Recipe: Fried Bologna Cups
Of the many challenges parents face daily, encouraging healthy eating habits for their children can be one of the most vexing. While the consumption of nutritious foods like vegetables is good for kids while they’re young, it can also serve an important role in encouraging lifelong healthy habits.
One strategy for achieving that goal is to pair familiar foods with vegetables and prepare them in interesting ways. This tactic – pairing foods kids already enjoy with the foods you want them to start eating willingly – is called “associative conditioning,” and can help encourage children to try the new food, according to research conducted by Elizabeth Capaldi-Phillips and Devina Wadhera and published in the “Journal of the Academy of Nutrition and Dietetics.”
For example, prepared beef products like hot dogs, deli roast beef, salami and summer sausage provide sources of nutrients like protein, zinc and vitamin B12. In addition to the direct benefits, these meats can also be used in recipes like Green Bean Twists and Salami-Babs to help encourage the consumption of vegetables.
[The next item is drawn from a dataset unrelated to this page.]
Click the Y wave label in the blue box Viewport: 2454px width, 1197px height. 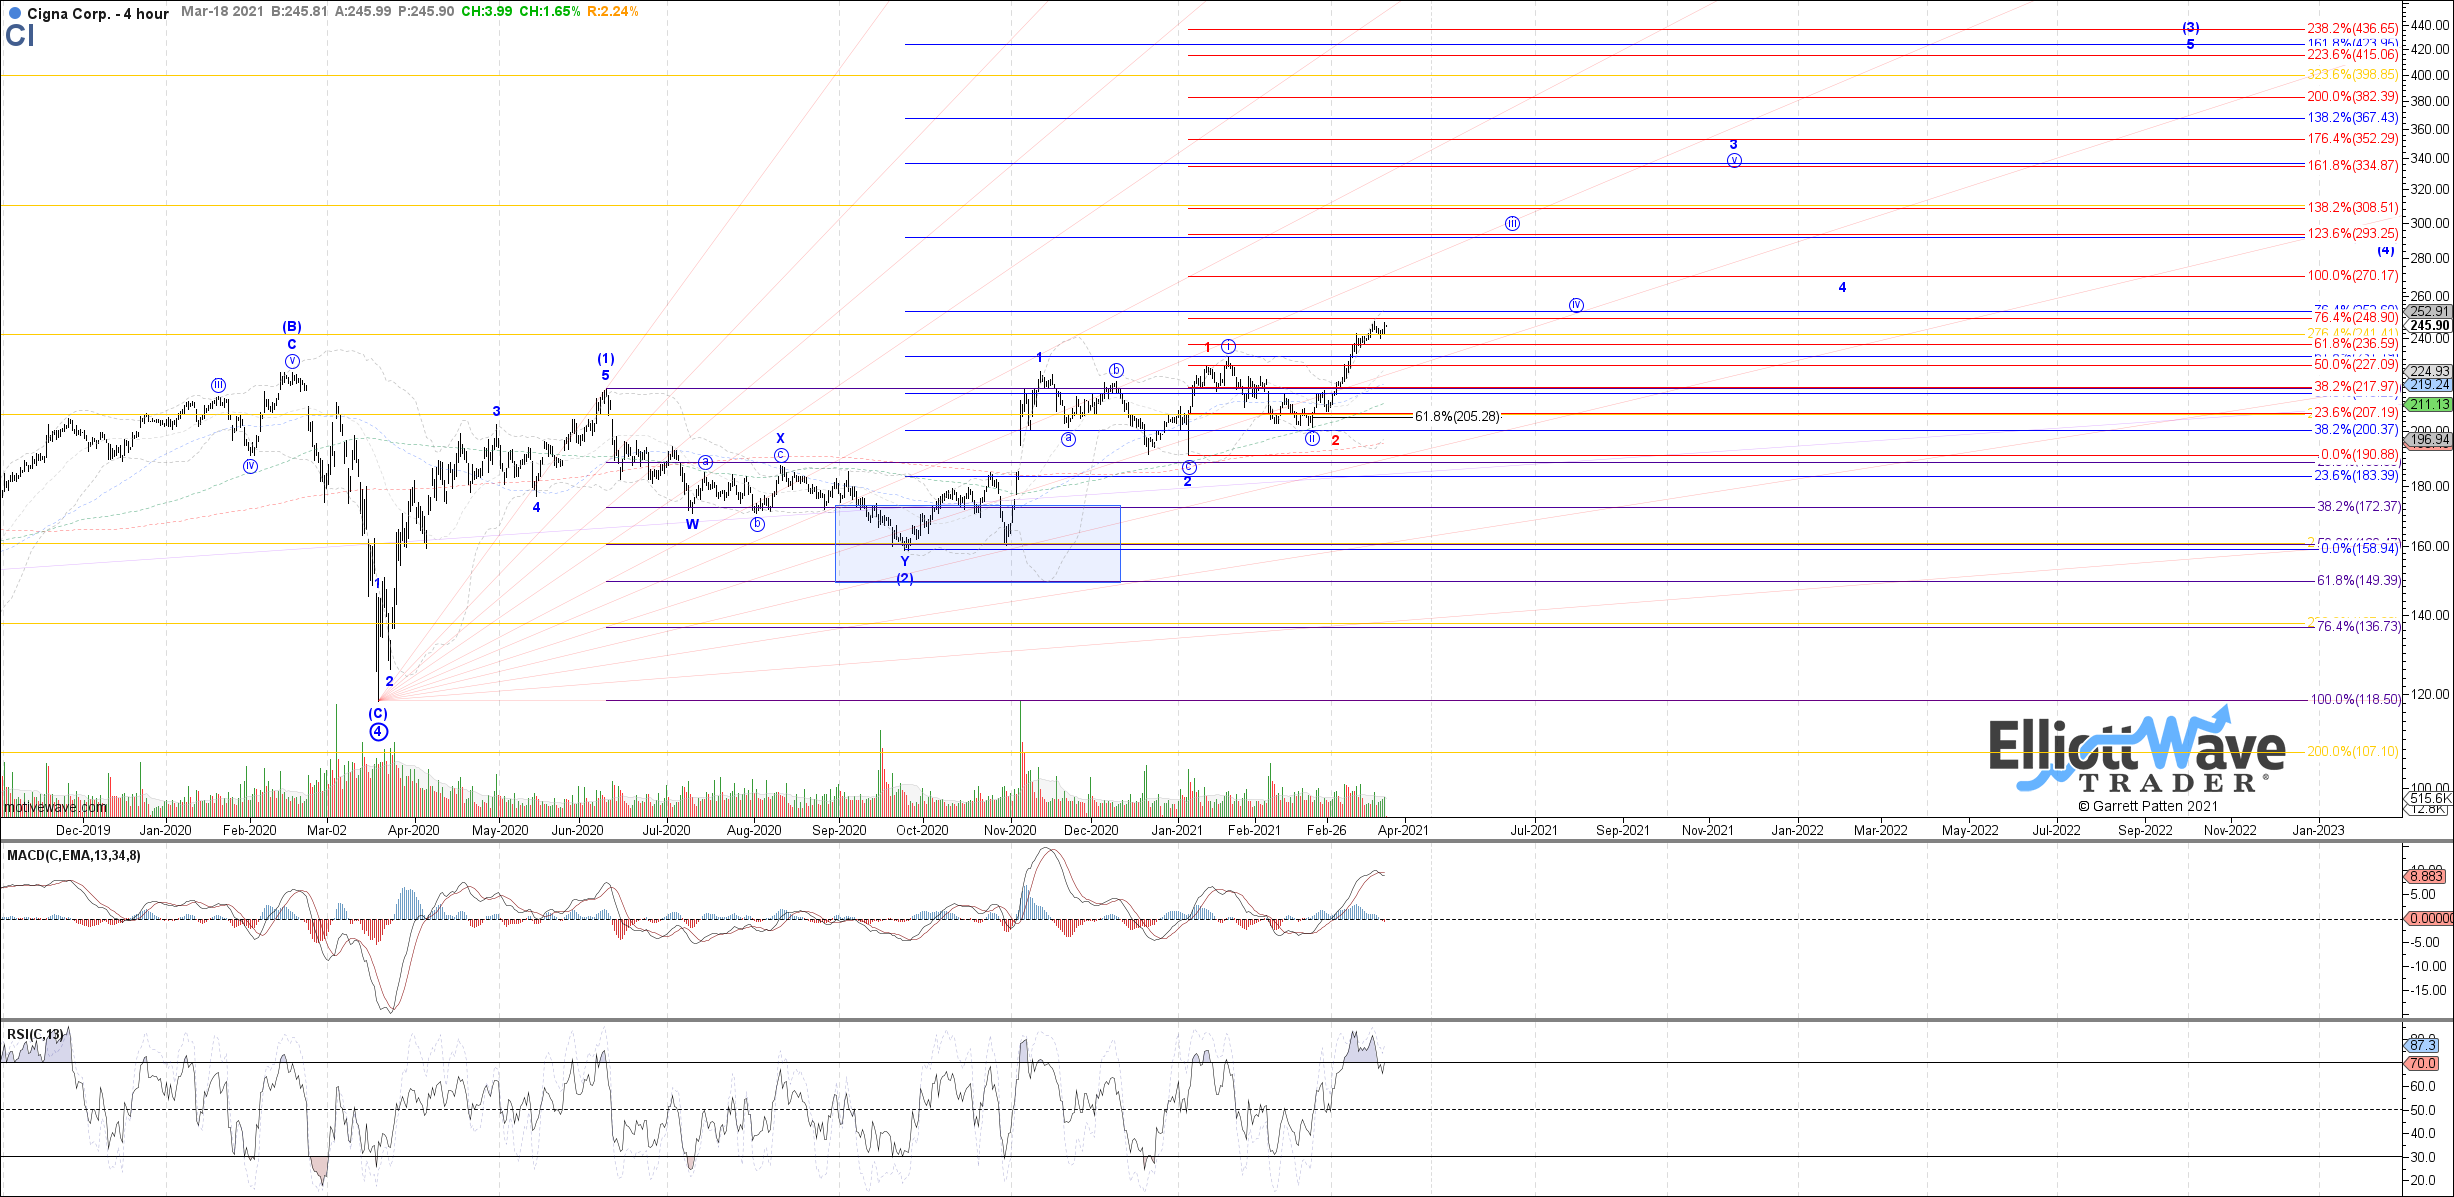coord(905,562)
Find more family-friendly recipes and tips to encourage nutritious eating habits from the North American Meat Institute, a contractor of The Beef Checkoff, at meatpoultrynutrition.org.
Fried Bologna Cups
Recipe courtesy of The Beef Checkoff
Yield: 8 bologna cups
Vegetable oil spray
8 slices beef bologna
Potato-Vegetable Filling (enough for one bologna cup):
¼ cup mixed vegetables
¼ cup mashed potatoes
1 Tbsp. grated cheddar cheese
Apple Salad Filling (enough for one bologna cup):
3 Tbsp. chopped apple
2 tsp. minced celery
1 tsp. golden raisins
2 tsp. light mayonnaise
1 tsp. plain, low-fat yogurt
Spray large, nonstick skillet with vegetable oil spray. Set skillet over medium heat and lay bologna slices in pan, as many as will fit in one layer. Let bologna fry until it cups. Transfer cups to serving plate and fry remaining bologna in same fashion.
To make Potato-Vegetable Filling: In small, microwave-safe bowl, stir together vegetables and potatoes; microwave until hot.
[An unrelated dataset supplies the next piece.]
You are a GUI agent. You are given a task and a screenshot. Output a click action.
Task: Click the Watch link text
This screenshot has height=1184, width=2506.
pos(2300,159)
To make Apple Salad Filling: In small bowl, stir apple, celery, raisins, mayonnaise and yogurt.
Spoon desired filling into each cup. For cups with Potato-Vegetable Filling, top with grated cheese.
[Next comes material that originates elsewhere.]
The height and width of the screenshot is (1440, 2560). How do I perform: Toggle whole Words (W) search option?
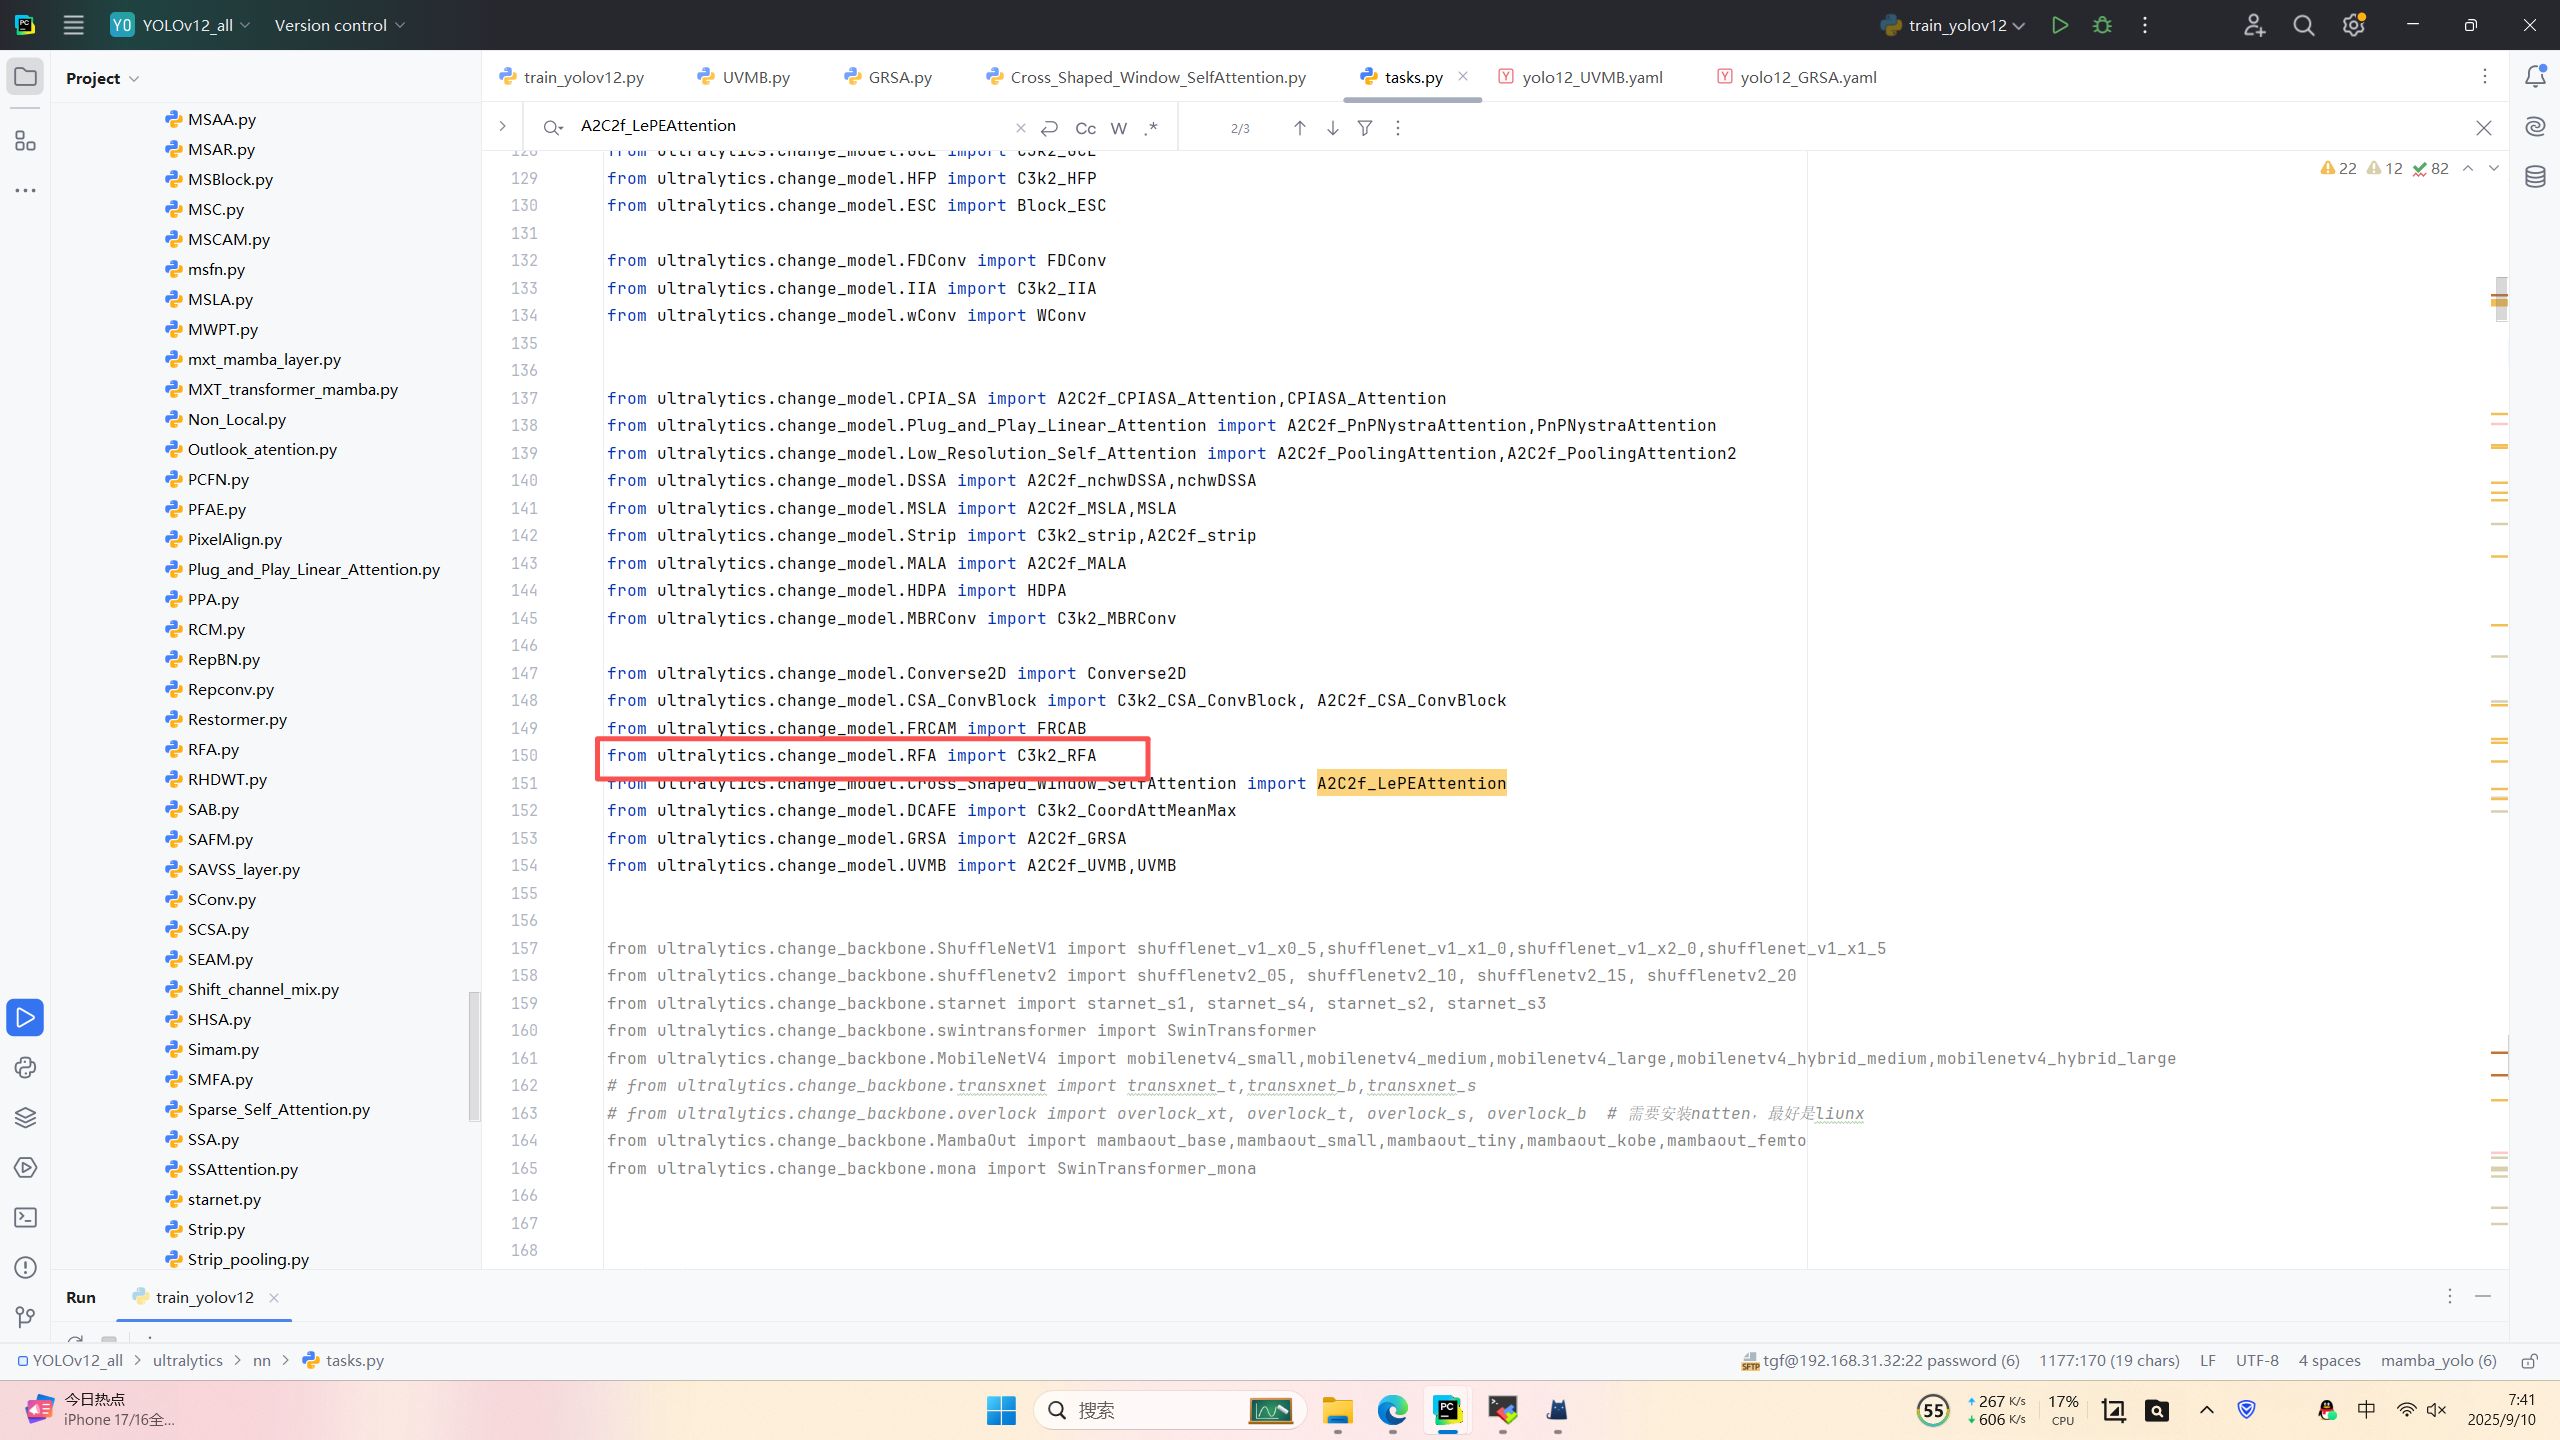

Six strategies to encourage nutritious snacking
With an abundance of prepared-in-advance snacks available that likely come along with unnecessary salts and sugars, it can be difficult to encourage kids to eat snacks with healthier ingredients.
Quick recipes that include beef and veggies may not be the first snack idea that comes to mind for kids (or parents), but it’s not impossible to instill better decision-making in the kitchen. Skip the chips and improve your children’s snack habits with these simple ideas for influencing healthier decisions:
- Enhance the visual appeal of foods by piercing them with decorative toothpicks.
- Offer a variety of colorful foods on a plate.
- Create color contrasts with foods on a plate or in a bowl.
- Arrange foods in an orderly way using a bento box or divided plate that helps keep them separate.
- Involve kids in preparing their meals.
- Pair nutritious foods, like fruits and vegetables, with well-liked or familiar foods.